Seven years ago, Rowland was bought by J.M. Smucker, a conglomerate whose first products came from trees planted by Johnny Appleseed. After less than 80 years in the states, it seemed that Café Bustelo had reached full assimilation. With its acquisition of Rowland, Smucker took ownership of every major Latino coffee brand in America. For this, it paid just $360 million dollars. At the time of the acquisition, Time referred to Café Bustelo as a “Miami Cuban coffee brand with little national recognition.” In the years since, Bustelo’s profile has edged up significantly and its products have been a boon to the Smucker coffee portfolio, which includes the struggling Folgers brand. (Folgers, acquired three years before Bustelo, cost Smucker $3 billion, plus $350 million dollars of debt.)

Authenticity has always been a key feature of Café Bustelo’s identity, and marketers have worked carefully to maintain core customers while attracting new ones. “Generations have connected over a cup of Café Bustelo,” the company’s website says, “and now it’s your turn to experience authentica sabor latino.” Bustelo’s recent shift to capitalize on Latino values broadly is especially tactful given its indirect connection to Cuba. While Bustelo’s coffee may have originated from the island before the revolution, for the majority of its existence, the brand’s crop has been sourced from other countries. Cuba’s coffee industry, now government-run, is limited. Citizens receive coffee rations, and cut them with things like ground garbanzo beans, lentils, and peas to extend the supply. Milk is scarcely available.

As with many elements of Cuban cuisine, it can feel strange to take pleasure in something that was originated by people who, for the most part, can no longer enjoy it. In the United States, Cuban culture has an outsize presence as a means of preservation. But ethnic identities inevitably fade in this country. Assimilation is viewed as success. Recipes are forgotten, last names disappear, languages aren’t spoken. The Pew Center tells us that this is happening increasingly among Latinos, with fewer self-identifying with their families’ countries of origin, generation by generation. I don’t speak Spanish as well or often as I’d like to, and the last time I made black beans from scratch, the result was chunky.
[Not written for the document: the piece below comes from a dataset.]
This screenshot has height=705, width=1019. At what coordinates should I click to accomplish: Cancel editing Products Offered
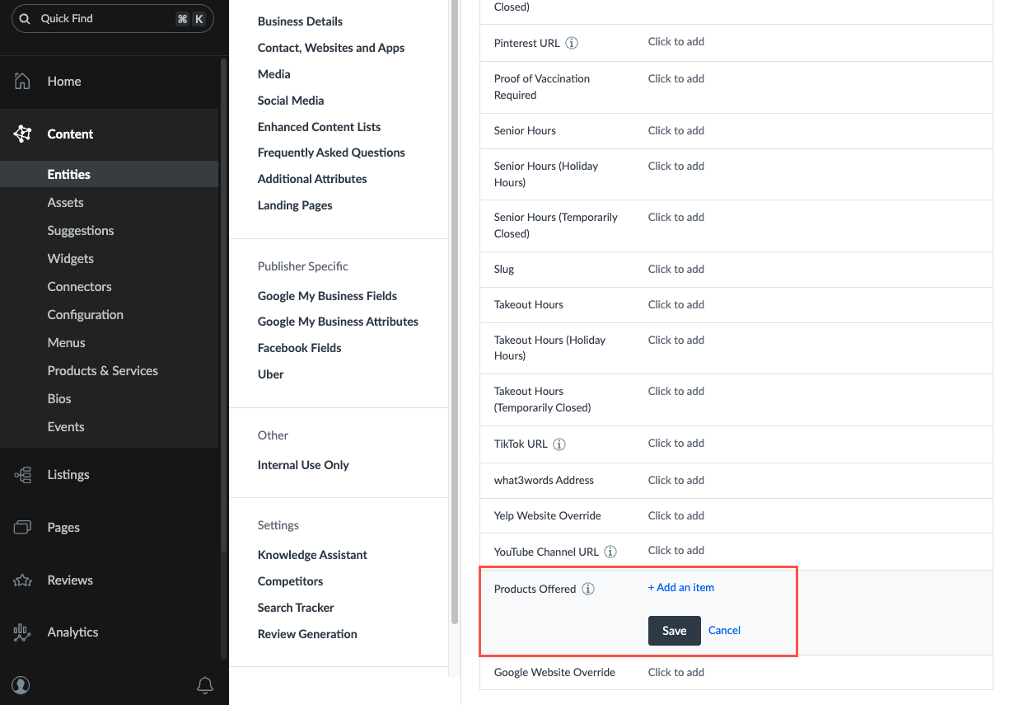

But café con leche—that I have internalized and mastered. There’s nothing better than a smooth cup of espresso and milk, paired with a crusty piece of bread first thing in the morning. To be honest, I’ve stuck to Café Bustelo not out of a conscious desire to embrace my heritage, but for a combination of more mundane reasons: familiarity, routine, frugality (all very Cuban traits). And I haven’t found anything that tastes as good. The best traditions are things done not out of a sense of obligation, but comfort. They last.